A liturgy has a variety of servants – preachers, cantors, readers, assistants, acolytes. A team working together as one. A body has many diverse members – fingers, toes, eyes, ears, nose, organs, bones. Not everything is the same thing. Not everyone is the same as the next. We have different gifts, but we all are gifted in some way.
The liturgy of life begins in the divine service, in the congregation. It moves out into the home and society and work, but it begins where the body of Christ is gathered to hear and eat and drink together as a body. And within that body, there are a diversity of ways in which we offer our bodies as living sacrifices. Some preach, others serve, teach, encourage, give, govern, do works of mercy. Some teach the kids in Sunday School, some balance the books, some encourage others with phone calls, cards, letters, prayers. I preach and preside. We may not be a well-oiled machine or some slick corporation, but we are the body of Christ and the baptized family of God.

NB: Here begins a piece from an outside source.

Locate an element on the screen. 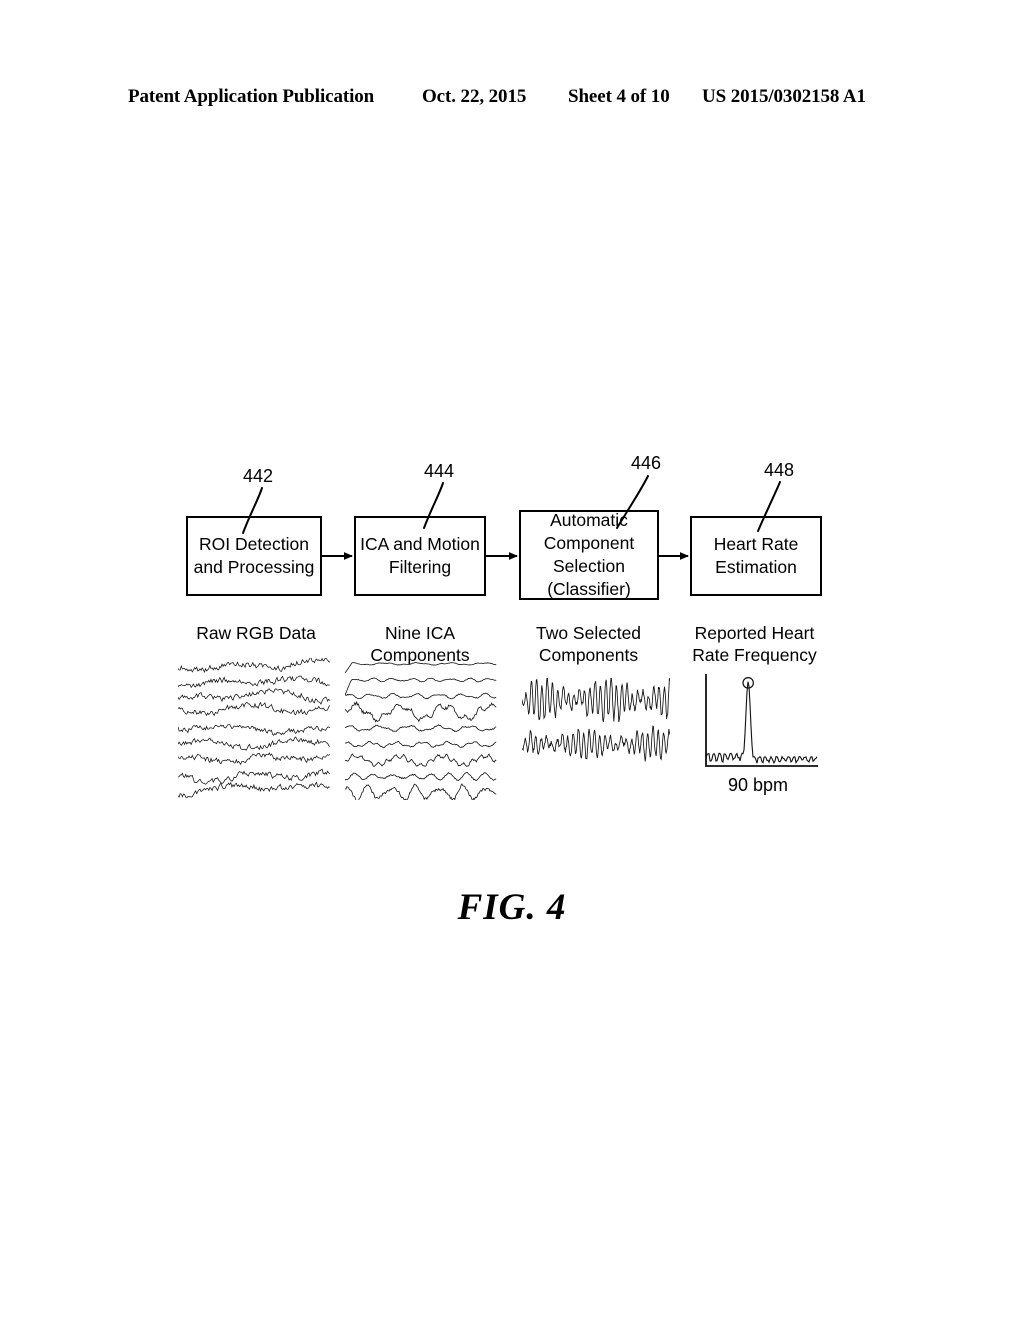  panel-caption-raw-rgb-data: Raw RGB Data is located at coordinates (256, 633).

Living sacrifices. Priests offer sacrifices. And that’s what you are. Priests. Not everyone is a pastor or a deacon or an elder. But every baptized believer in Christ is a priest to God in priestly service to his or her neighbor. That’s the main reason why the word “priest” is used only of the Christian in the NT. You are baptized to be a priest to God in the priesthood of Christ. And the offering you lift up is your bodies, a living sacrifice, not for sin but rescued from sin, made holy and acceptable through Jesus’ sacrifice of His body on the cross.
Let us give thanks to the Lord our God, in all times and in all places. It is good and right so to do.